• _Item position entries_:

-*-*-

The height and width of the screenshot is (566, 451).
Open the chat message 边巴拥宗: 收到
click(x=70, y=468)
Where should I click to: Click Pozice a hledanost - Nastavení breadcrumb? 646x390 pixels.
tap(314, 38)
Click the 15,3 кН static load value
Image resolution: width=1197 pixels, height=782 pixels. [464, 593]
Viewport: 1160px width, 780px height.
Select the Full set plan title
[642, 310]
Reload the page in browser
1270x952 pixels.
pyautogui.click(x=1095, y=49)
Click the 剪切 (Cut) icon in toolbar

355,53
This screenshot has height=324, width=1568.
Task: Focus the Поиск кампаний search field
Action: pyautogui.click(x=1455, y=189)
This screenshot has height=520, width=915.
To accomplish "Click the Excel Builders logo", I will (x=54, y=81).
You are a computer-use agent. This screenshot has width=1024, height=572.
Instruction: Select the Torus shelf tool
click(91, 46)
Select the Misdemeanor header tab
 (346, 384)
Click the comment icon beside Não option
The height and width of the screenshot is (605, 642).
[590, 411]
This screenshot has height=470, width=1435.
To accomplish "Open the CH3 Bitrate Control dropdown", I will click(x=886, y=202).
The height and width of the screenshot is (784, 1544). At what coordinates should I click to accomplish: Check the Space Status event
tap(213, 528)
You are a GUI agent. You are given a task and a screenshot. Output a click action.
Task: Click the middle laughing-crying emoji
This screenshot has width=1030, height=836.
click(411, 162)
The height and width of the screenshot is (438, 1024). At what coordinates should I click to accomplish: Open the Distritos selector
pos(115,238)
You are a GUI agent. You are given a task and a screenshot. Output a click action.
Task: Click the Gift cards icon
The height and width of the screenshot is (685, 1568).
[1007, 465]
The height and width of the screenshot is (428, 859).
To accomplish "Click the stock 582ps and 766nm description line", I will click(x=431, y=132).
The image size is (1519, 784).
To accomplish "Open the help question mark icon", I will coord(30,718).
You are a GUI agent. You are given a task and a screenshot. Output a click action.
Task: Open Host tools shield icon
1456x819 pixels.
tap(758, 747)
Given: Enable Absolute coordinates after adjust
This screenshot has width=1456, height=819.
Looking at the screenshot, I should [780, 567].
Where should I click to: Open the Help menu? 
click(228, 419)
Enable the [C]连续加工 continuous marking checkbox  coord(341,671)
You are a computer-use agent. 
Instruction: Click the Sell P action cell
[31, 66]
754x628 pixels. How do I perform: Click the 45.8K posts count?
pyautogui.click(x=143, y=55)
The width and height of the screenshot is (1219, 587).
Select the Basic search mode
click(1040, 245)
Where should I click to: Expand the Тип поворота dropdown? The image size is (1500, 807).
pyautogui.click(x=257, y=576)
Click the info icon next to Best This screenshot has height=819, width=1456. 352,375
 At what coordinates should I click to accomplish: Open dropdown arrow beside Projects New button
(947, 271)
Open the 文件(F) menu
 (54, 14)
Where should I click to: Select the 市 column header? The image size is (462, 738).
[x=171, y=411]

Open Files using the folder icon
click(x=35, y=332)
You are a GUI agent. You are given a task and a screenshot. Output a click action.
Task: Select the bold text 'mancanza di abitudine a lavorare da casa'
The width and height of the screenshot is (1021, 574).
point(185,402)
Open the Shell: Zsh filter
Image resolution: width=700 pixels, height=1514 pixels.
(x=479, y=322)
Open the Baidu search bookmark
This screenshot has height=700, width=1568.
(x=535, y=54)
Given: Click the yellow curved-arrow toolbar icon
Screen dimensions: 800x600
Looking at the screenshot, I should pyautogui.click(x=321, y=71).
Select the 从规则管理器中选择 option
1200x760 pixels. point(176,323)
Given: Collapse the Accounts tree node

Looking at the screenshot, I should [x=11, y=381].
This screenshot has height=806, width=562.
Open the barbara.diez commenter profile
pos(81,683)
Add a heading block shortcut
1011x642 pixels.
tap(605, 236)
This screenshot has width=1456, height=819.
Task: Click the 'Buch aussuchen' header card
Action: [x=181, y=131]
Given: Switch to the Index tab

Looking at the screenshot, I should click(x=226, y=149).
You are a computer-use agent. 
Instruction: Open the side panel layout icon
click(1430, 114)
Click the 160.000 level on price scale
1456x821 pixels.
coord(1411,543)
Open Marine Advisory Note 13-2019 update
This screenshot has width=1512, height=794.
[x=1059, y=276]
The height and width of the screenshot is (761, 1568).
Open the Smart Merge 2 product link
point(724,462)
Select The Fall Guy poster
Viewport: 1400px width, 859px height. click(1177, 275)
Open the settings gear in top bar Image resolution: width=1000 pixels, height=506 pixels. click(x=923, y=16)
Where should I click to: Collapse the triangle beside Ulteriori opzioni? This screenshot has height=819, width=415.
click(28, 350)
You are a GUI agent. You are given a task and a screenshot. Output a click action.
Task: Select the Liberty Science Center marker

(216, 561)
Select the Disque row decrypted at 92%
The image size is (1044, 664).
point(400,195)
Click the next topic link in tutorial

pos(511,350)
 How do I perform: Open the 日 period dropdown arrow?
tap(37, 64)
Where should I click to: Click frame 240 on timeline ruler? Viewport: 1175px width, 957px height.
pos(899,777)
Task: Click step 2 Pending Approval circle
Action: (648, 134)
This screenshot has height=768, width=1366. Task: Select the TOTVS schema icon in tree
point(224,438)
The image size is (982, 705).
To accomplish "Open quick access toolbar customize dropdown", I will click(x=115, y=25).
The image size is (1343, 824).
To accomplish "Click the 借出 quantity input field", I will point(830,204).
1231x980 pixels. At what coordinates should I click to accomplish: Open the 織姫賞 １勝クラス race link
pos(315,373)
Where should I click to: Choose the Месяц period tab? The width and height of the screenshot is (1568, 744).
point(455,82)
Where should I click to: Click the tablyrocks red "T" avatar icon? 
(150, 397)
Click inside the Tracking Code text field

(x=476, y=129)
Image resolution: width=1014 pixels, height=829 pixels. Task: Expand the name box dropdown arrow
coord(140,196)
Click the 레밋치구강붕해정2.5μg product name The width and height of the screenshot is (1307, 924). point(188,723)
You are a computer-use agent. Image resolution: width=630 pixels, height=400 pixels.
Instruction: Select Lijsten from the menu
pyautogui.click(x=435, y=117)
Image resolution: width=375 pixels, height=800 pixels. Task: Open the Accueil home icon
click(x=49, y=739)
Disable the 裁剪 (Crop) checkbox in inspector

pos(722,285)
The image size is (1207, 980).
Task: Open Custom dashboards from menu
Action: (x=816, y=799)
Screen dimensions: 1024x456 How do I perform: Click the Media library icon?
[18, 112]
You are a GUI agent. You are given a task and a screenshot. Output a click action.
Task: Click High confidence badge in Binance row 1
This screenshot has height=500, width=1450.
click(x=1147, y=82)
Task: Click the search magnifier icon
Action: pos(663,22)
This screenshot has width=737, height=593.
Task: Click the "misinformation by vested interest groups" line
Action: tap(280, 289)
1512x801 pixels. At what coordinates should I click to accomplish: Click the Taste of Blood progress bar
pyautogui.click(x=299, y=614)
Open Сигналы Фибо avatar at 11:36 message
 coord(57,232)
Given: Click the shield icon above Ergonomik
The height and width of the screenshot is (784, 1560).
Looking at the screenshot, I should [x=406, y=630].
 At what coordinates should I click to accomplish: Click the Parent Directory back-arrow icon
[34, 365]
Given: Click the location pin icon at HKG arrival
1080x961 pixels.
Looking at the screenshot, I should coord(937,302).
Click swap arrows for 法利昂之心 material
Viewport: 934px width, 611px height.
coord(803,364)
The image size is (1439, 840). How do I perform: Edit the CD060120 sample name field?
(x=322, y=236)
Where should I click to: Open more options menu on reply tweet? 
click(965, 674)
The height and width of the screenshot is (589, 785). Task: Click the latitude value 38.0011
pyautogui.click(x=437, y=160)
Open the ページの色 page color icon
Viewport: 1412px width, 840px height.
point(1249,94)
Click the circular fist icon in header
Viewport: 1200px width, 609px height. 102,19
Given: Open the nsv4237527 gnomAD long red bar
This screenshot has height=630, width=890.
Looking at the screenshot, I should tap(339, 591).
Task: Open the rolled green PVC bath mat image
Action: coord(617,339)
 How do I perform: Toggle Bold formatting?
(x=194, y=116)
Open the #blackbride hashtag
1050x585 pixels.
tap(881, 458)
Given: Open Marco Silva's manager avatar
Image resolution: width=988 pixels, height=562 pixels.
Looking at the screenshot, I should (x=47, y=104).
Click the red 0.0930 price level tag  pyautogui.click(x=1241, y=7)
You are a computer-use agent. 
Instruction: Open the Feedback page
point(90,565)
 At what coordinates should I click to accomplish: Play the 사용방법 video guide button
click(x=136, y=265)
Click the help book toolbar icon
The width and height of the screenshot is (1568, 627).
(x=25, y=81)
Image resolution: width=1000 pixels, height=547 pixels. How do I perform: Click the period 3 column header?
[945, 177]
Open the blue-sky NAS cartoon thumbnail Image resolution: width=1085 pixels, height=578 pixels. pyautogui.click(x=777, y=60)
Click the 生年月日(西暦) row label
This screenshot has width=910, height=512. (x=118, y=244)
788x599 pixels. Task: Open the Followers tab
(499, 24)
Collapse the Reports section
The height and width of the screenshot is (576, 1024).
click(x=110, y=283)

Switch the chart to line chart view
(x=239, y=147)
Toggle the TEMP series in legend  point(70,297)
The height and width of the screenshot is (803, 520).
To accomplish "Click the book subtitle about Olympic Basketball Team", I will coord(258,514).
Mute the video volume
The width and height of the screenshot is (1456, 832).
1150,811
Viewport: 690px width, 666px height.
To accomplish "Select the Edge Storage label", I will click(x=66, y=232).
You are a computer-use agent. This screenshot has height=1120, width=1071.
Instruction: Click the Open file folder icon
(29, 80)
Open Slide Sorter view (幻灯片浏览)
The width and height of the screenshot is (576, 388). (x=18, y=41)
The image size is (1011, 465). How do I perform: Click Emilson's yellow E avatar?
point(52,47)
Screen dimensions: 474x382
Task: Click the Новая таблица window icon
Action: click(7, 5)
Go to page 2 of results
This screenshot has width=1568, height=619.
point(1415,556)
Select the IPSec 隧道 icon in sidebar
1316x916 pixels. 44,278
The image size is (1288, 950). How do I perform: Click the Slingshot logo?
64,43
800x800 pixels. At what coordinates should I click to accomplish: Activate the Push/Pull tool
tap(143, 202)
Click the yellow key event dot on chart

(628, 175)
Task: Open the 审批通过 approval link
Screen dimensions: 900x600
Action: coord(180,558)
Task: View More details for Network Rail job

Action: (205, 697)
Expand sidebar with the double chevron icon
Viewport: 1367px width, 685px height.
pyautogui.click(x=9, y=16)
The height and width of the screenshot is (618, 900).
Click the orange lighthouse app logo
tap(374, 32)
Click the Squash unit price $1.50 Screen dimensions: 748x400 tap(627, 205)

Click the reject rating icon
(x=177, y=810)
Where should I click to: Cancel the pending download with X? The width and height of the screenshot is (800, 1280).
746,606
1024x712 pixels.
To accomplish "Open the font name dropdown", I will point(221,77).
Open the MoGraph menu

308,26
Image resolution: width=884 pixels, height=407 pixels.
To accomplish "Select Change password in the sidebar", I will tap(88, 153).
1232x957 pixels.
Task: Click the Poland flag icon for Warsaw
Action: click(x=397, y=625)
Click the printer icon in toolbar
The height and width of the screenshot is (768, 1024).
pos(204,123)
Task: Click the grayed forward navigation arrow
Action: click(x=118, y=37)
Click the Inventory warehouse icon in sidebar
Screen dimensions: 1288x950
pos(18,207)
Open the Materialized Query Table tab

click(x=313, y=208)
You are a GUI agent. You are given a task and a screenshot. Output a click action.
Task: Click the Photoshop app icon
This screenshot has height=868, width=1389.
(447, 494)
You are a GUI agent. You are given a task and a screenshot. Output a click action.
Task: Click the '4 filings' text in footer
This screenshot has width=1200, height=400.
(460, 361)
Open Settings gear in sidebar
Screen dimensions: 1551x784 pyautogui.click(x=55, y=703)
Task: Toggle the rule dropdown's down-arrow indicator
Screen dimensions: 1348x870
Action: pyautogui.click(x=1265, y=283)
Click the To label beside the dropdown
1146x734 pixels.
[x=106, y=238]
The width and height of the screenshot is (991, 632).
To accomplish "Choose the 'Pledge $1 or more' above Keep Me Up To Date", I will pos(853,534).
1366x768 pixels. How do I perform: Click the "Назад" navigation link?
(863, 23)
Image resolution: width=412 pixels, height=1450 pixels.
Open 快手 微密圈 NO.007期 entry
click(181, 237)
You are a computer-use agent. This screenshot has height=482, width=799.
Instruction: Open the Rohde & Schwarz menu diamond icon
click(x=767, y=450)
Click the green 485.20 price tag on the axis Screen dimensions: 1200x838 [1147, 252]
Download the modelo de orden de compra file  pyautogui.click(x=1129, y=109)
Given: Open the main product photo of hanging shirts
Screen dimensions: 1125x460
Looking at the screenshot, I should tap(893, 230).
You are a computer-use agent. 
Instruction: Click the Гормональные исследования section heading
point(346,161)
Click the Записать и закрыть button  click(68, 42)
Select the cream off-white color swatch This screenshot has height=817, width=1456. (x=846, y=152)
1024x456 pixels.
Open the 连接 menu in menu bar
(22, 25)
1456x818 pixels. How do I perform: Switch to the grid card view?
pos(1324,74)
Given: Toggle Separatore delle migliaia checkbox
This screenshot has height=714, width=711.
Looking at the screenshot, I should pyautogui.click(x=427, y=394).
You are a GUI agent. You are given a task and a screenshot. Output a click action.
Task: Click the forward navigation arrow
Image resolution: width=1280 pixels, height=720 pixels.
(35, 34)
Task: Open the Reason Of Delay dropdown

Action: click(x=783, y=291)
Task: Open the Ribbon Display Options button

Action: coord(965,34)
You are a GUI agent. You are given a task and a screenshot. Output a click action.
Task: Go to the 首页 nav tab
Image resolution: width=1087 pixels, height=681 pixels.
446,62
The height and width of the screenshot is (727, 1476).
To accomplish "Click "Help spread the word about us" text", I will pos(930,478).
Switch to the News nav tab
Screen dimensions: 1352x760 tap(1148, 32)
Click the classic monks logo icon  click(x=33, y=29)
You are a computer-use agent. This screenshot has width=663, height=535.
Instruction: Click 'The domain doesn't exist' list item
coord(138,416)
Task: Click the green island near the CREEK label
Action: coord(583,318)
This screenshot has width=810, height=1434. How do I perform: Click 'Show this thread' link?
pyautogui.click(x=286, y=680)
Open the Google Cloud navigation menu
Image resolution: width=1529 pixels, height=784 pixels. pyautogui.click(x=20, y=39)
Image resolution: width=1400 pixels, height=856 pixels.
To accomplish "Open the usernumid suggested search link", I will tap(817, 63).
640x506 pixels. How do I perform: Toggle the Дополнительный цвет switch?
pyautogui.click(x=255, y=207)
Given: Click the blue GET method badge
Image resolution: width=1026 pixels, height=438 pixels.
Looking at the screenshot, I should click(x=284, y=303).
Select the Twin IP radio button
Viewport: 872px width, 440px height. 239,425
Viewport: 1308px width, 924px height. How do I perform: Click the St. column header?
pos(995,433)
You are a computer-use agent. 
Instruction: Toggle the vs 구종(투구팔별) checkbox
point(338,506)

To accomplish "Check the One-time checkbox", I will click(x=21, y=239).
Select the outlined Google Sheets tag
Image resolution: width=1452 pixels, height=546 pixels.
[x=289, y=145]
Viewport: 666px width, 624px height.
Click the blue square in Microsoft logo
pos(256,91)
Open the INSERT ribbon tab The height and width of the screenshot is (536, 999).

-*-*-

• _Task requirements_: Reproduce the stretch of the material from the line containing "The height and width of the screenshot is (761, 1568)." through the line containing "Open the settings", including both of those lines.

• _Answer to the task_:
The height and width of the screenshot is (761, 1568).
Open the Smart Merge 2 product link
point(724,462)
Select The Fall Guy poster
Viewport: 1400px width, 859px height. click(1177, 275)
Open the settings gear in top bar Image resolution: width=1000 pixels, height=506 pixels. click(x=923, y=16)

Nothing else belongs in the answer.